» **Data for analysis**:
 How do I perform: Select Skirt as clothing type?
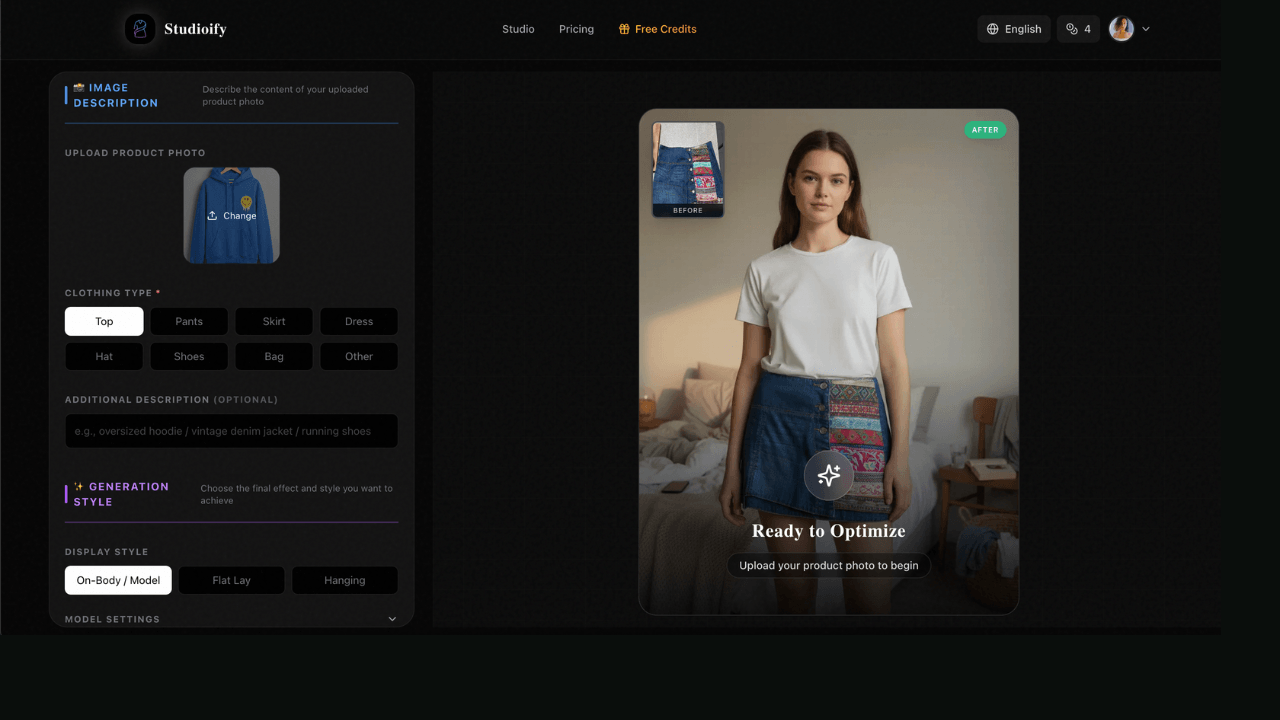[274, 321]
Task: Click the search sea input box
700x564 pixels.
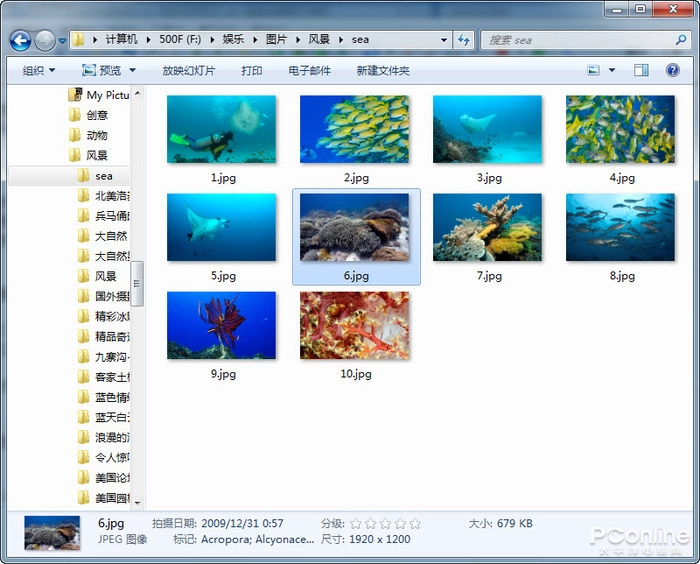Action: tap(580, 40)
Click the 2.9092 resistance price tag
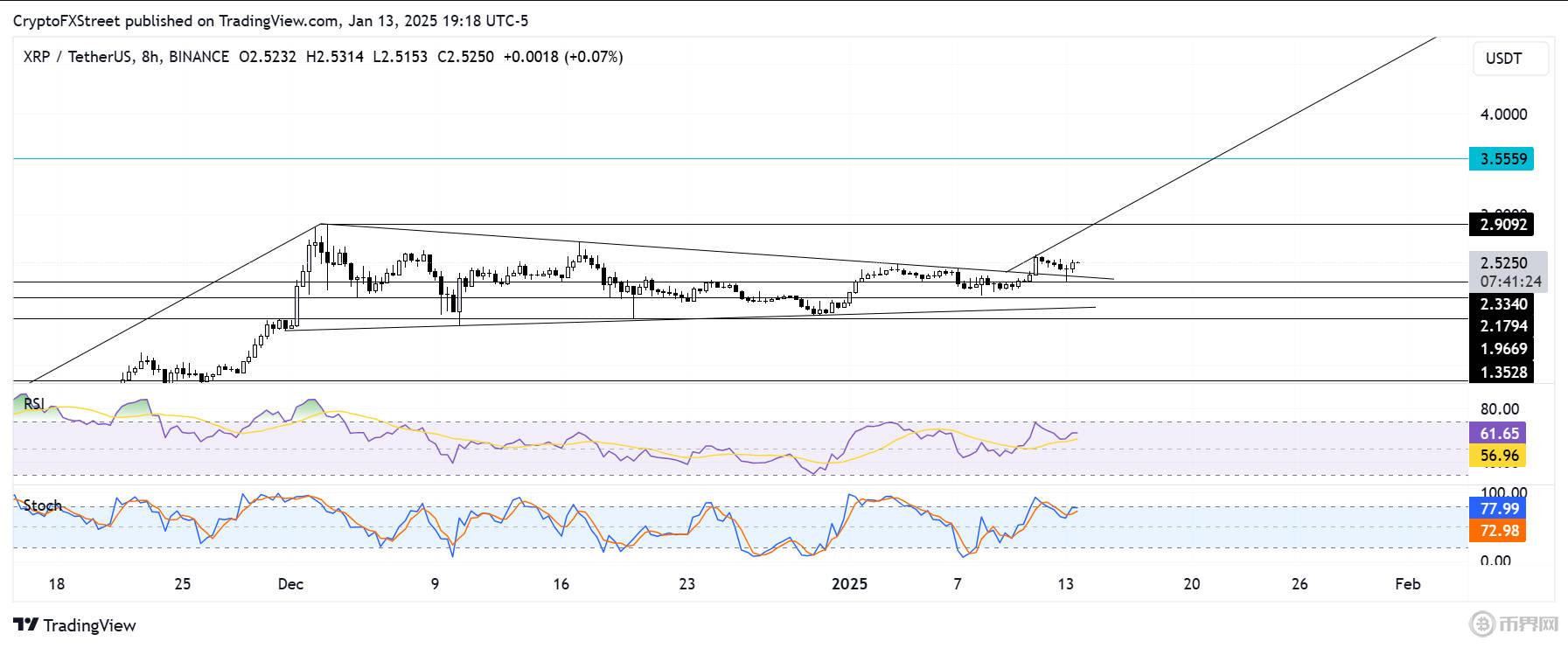Screen dimensions: 1568x648 tap(1502, 225)
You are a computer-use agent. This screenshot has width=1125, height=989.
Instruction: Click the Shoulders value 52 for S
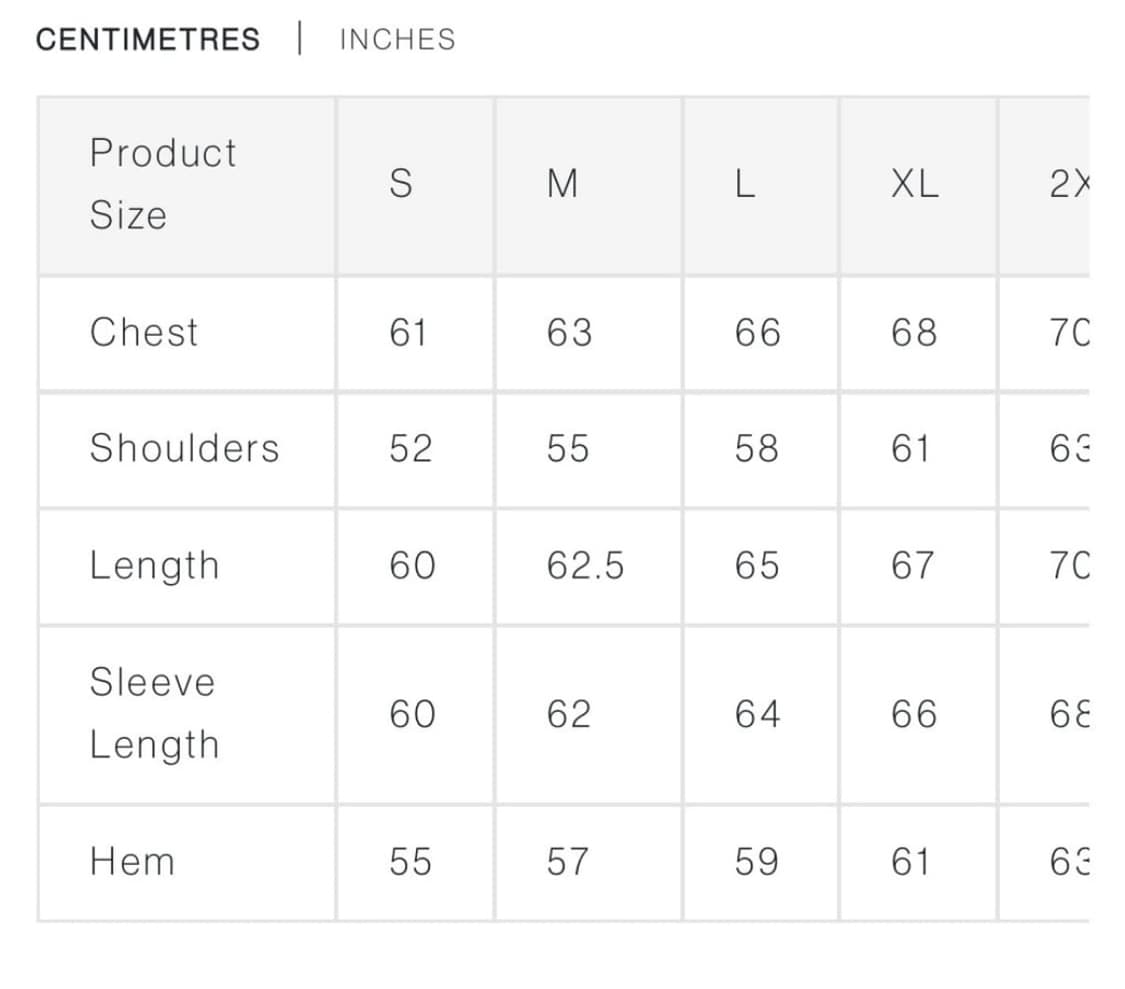(x=410, y=448)
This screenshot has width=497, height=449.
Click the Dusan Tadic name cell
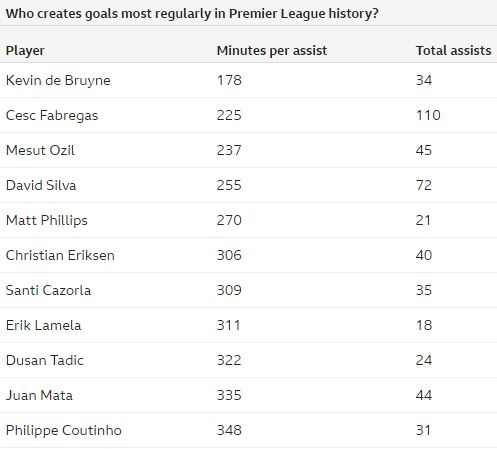tap(45, 360)
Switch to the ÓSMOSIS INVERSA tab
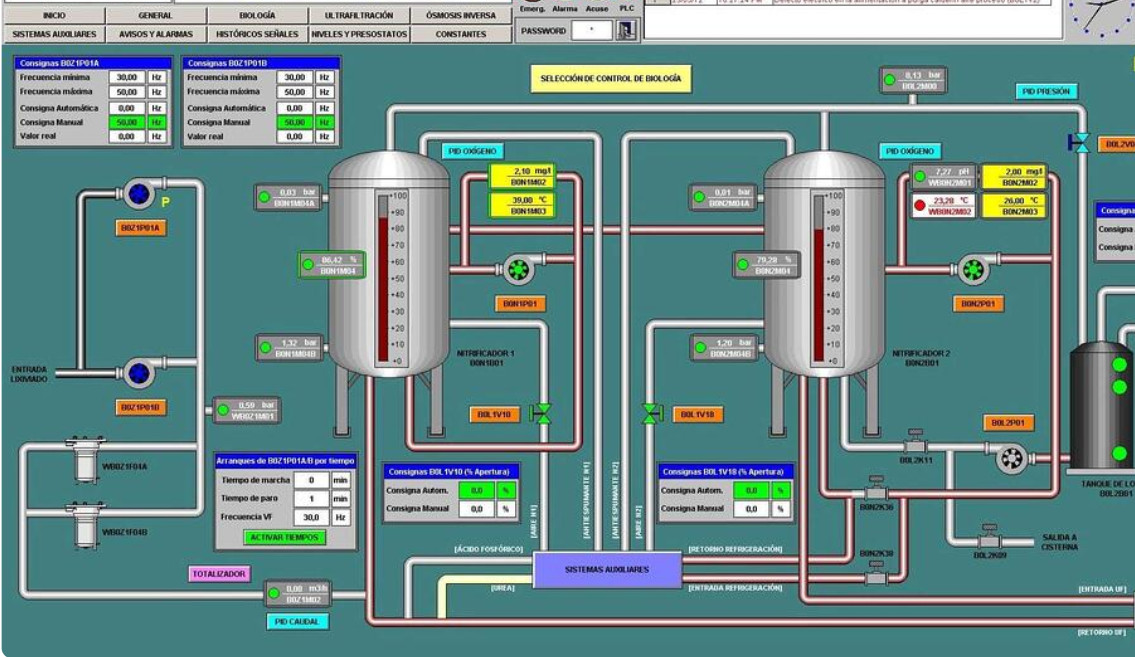 pyautogui.click(x=460, y=16)
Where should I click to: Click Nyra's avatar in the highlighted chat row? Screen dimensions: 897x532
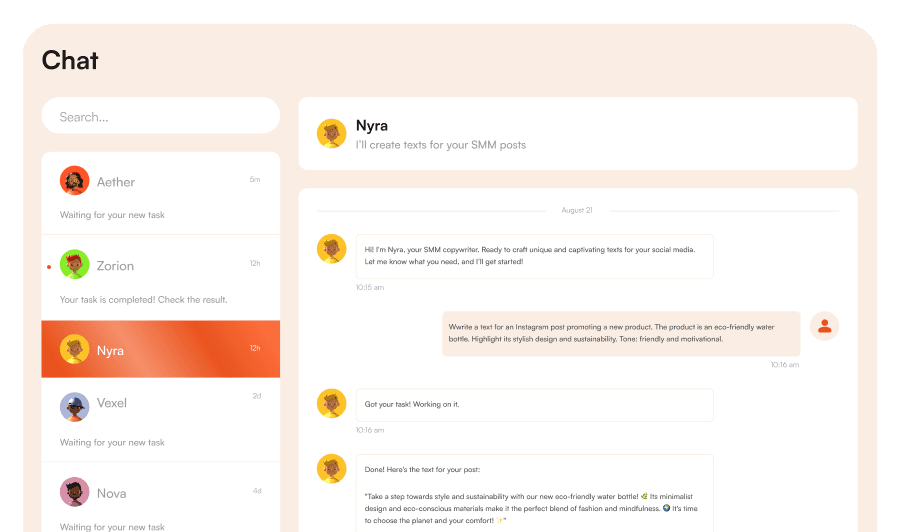[x=74, y=350]
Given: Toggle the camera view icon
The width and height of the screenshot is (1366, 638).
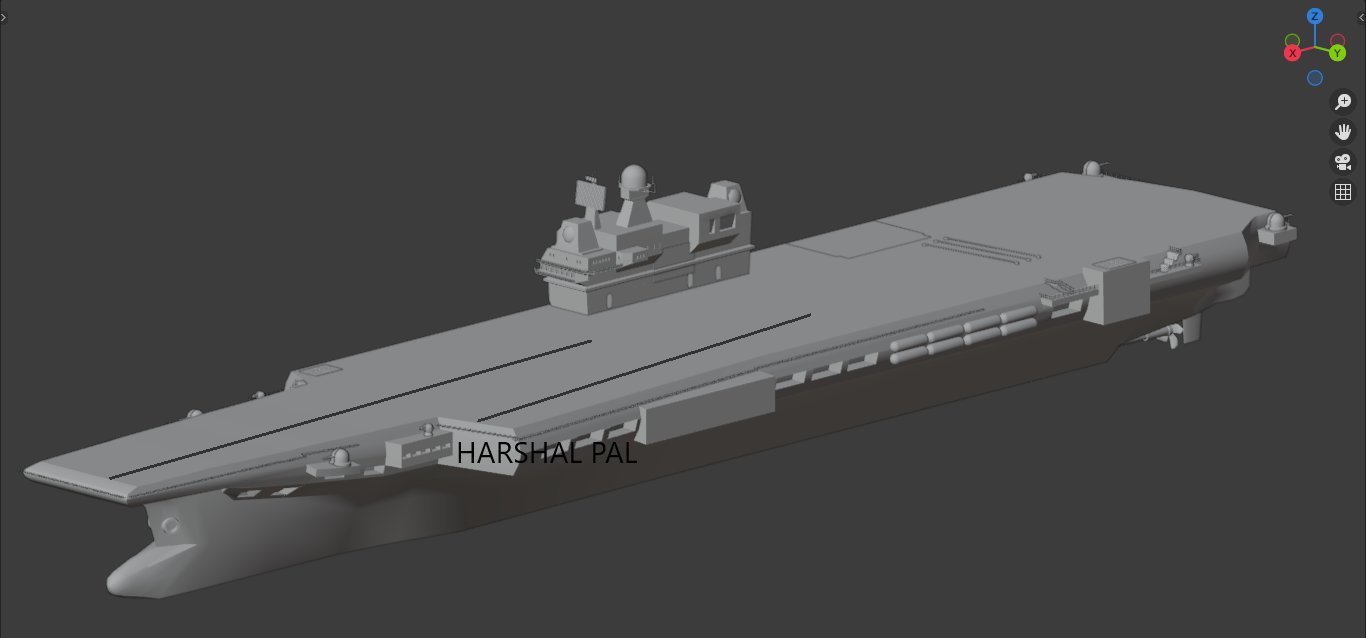Looking at the screenshot, I should [1342, 162].
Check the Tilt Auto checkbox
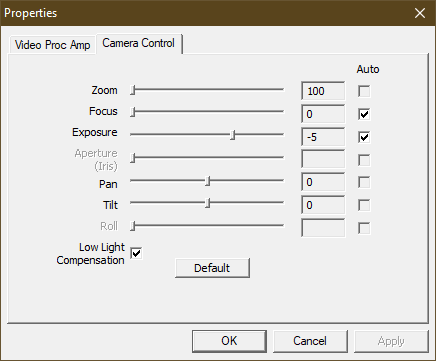The width and height of the screenshot is (436, 361). (364, 205)
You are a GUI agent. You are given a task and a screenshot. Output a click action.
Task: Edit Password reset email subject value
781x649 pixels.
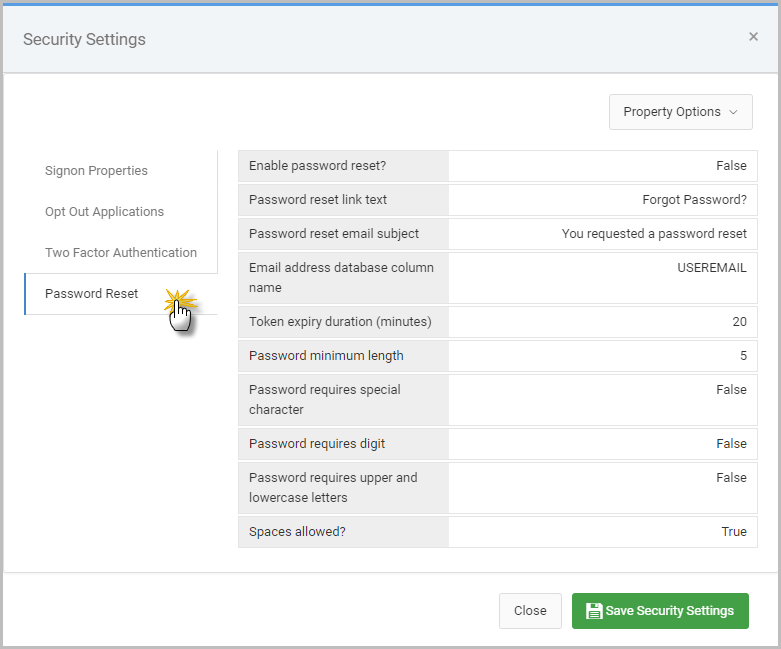coord(602,234)
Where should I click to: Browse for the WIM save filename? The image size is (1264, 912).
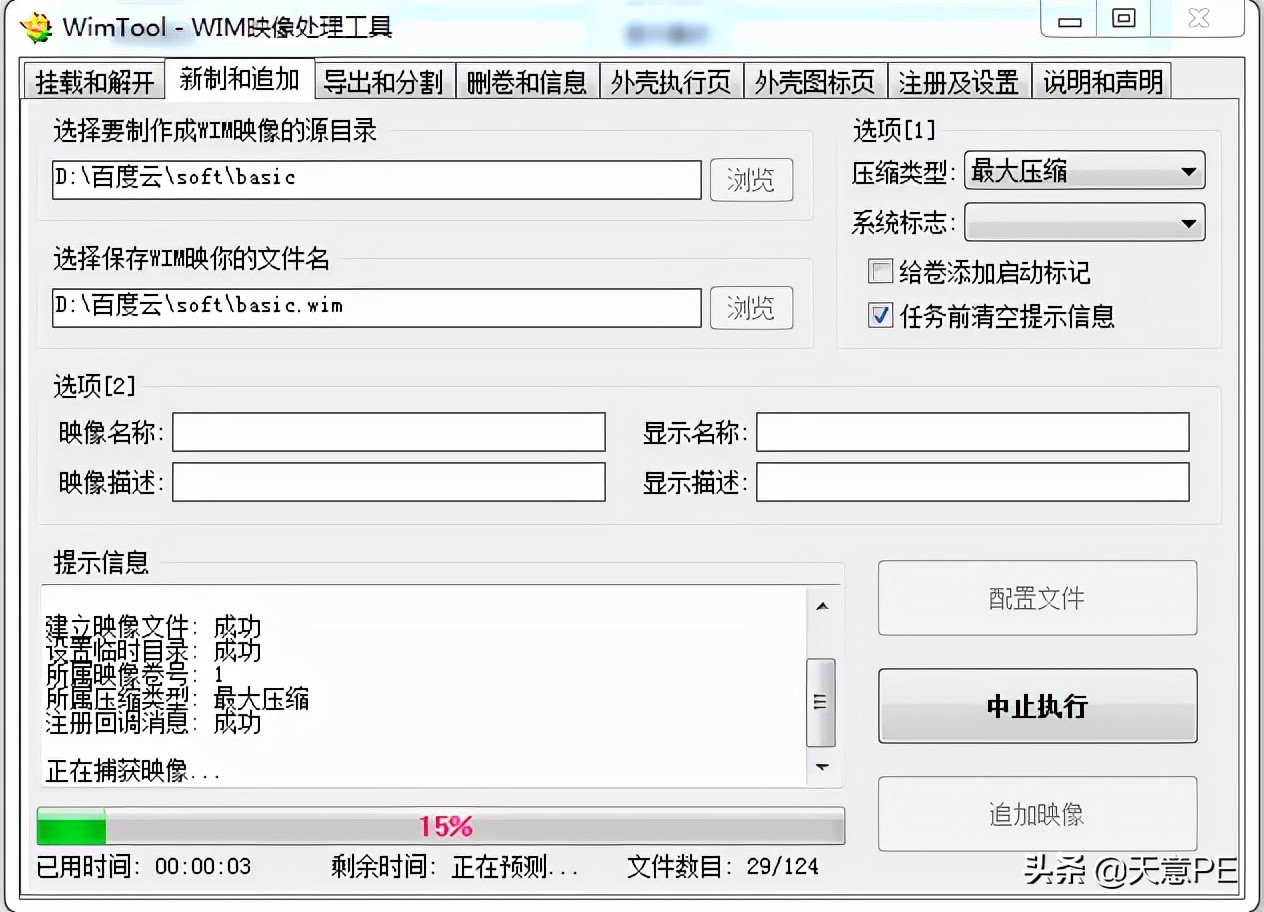tap(751, 308)
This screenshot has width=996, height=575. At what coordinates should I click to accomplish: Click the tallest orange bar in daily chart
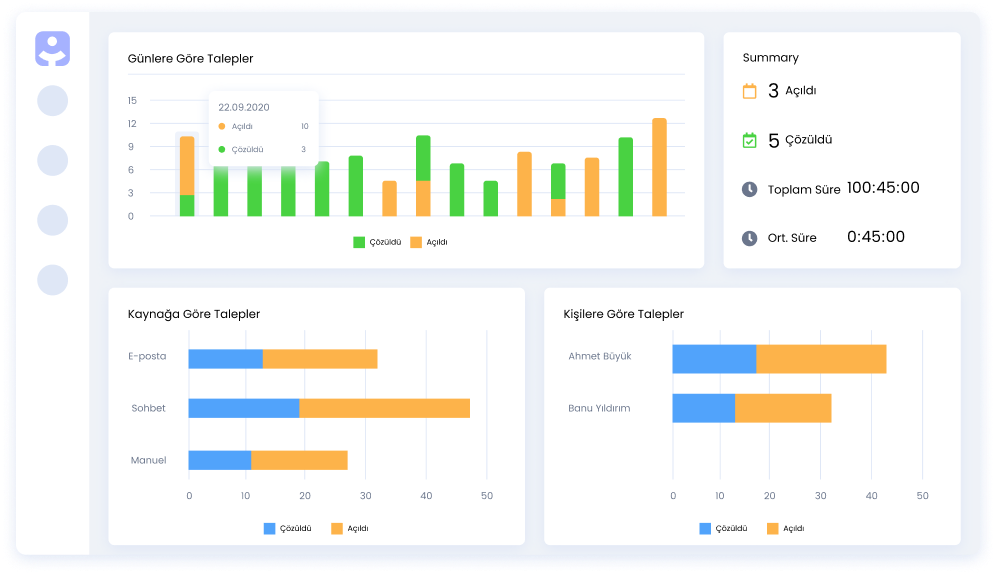point(659,167)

» **Problem statement**: On how many lines of the data does the word "agent" appear? Reply with the number alone.

» **Result of the task**: 2